Buyers form opinions fast — in photos before they ever schedule a showing, and in the first thirty seconds when they walk in the door. A clean, well-lit home performs better online and in person. It leads to more showings. More showings lead to better offers.
Clean rooms look larger. A clean kitchen looks larger. First impressions close the gap between what you hope to get and what the market gives you.
Then comes decluttering. Not tidying — decluttering. Half-empty closets. Countertops cleared. Furniture edited down so rooms feel like rooms and not storage.
A few that most people don't think about:
- Entryway — Coats, shoes, bags, umbrellas. All of it. Apply the half-empty rule to the coat closet too. Buyers feel crowded before they're even inside.
- Nightstands — One lamp. One book. Everything else goes. Charging cables, water glasses, hand cream — gone. Bedrooms should feel like a serene retreat, not a bedside table yard sale.
- Bathrooms — Clear the vanity completely. Toothbrushes, makeup, hair products — in a caddy, under the sink, out of sight. Clean towels, a soap dispenser, nothing else.
- Bookshelves — Pull a third of the books off. Remove the knick-knacks. Leave breathing room on each shelf. When shelves aren't packed, the room feels larger than it is.
- Window treatments — Heavy drapes make a house look dated. Buyers want less. If they're not adding anything, take them down.
After that: address the list you've stopped noticing. Every homeowner has one. The door that sticks. The outlet that doesn't work. The caulk around the tub that's been due for three years. You accepted these as your house's quirks. A buyer will not. Each one signals how the house has been cared for, and that signal affects the offer.
The best money you spend before listing is on cleaning. Not granite. Not a new roof. Clean.
What's actually worth spending money on
Not every improvement returns what it costs. Some return multiples. Some benefit only the next owner. We'll walk your house with you and give you a clear prep plan: what to address, what to skip, and what the return could actually be.
Windsor Locks
A family came to us with a house in Windsor Locks. They'd moved out of state. The house was tired and needed work.
The problem wasn't just cosmetic. A house in that condition doesn't qualify for government-backed financing — FHA, VA, USDA — which dominates that home's price range. Fewer buyers means less competition. Less competition means a lower price and weaker terms on everything else in the contract.

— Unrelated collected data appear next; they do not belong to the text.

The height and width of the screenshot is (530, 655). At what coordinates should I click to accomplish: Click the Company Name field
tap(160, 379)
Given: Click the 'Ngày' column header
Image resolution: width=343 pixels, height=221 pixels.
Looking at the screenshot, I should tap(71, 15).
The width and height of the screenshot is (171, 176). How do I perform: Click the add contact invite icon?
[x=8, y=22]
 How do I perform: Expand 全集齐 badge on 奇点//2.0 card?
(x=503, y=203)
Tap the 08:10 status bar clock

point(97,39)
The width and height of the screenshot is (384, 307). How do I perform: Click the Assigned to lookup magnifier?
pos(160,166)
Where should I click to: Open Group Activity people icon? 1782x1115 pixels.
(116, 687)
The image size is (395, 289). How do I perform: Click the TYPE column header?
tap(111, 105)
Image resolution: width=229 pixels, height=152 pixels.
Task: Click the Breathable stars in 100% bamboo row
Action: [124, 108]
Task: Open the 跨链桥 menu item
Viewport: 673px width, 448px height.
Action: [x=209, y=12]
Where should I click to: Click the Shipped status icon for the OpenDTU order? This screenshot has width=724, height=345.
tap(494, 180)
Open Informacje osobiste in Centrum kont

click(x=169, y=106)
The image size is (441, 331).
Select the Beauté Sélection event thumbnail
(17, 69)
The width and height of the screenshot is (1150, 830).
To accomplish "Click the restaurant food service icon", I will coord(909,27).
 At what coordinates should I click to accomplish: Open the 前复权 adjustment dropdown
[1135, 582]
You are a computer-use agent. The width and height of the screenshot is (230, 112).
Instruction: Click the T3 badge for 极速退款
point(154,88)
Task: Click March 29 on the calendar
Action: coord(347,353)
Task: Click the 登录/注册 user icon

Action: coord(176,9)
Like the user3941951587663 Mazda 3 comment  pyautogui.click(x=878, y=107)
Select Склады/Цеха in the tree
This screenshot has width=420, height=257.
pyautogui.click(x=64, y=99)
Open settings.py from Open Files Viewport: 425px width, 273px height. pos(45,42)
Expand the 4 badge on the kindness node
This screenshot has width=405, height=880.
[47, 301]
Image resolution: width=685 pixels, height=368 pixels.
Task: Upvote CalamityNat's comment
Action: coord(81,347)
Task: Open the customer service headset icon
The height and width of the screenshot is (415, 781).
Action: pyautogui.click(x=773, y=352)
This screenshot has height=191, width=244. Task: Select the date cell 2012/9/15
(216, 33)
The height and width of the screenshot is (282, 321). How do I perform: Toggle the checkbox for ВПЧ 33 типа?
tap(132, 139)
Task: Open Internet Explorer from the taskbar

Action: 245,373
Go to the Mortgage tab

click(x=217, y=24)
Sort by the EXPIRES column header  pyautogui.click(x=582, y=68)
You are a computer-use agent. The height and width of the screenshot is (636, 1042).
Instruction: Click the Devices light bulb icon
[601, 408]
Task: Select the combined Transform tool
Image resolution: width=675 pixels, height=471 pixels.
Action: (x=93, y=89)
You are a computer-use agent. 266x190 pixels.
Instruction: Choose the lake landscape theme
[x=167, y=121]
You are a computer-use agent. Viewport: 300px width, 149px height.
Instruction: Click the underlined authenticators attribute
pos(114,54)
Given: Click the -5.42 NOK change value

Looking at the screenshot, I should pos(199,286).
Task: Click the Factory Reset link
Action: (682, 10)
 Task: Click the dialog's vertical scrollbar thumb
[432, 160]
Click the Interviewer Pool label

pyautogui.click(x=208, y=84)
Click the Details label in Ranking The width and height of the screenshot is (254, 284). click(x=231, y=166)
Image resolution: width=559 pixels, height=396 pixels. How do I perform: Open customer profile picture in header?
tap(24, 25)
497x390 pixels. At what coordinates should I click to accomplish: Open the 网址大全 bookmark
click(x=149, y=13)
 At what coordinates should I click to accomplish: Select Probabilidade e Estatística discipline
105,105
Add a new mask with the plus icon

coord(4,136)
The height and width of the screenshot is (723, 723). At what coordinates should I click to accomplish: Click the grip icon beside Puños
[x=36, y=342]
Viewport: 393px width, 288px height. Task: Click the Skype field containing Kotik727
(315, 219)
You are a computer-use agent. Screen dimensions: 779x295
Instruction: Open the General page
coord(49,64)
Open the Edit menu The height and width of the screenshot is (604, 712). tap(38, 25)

We suggested paint inside and out, some bathroom repairs, a flooring fix, and landscaping cleanup. They managed the whole project from out of state.
Fresh neutral paint returns more than almost anything. Clean or refinished floors matter — buyers price in rough floors, usually more than the actual repair cost. Curb appeal sets the tone before they open the door.
Coming Soon
Before we go live, we can market your home as Coming Soon. Buyers and agents start paying attention before it's officially available. Showings get booked early. That momentum often compresses the timeline — sometimes down to a single weekend.
Pricing
"You want your house for sale. Not on sale."
Have you noticed houses selling for more than the asking price? Maybe a neighbor's house, or one a few streets over. You probably chalked it up to a hot market or good timing.
It wasn't an accident. It's how pricing works now.
The old way was to price high and leave room to negotiate. Sellers assumed buyers would come in low, they'd meet somewhere in the middle, and everyone would walk away feeling like they won something. It doesn't work that way anymore.
Today's buyers are educated. Many have made offers on multiple homes before they finally win one. When they see a house priced above where the market says it should be, they don't come in low. They move on to the next one. No call. No offer. Just silence.
That silence is expensive. A listing that sits gets stale. Buyers assume something is wrong. You lose leverage — on price and on every other term in the contract.
Competition is what protects you — on every term.
When buyers know other buyers are interested, they bring their best offer. They flex on timelines. They stop picking apart every inspection finding. Price is one term in a contract. Competition shapes all of them.
That's what we're pricing for.
We look at what's sold, what's active, and where buyers in your price range are actually searching. We bring you the data, tell you where we think you should list and why, and build the strategy around your goals — whether that's maximum net, a specific timeline, or making sure the math works for whatever comes next.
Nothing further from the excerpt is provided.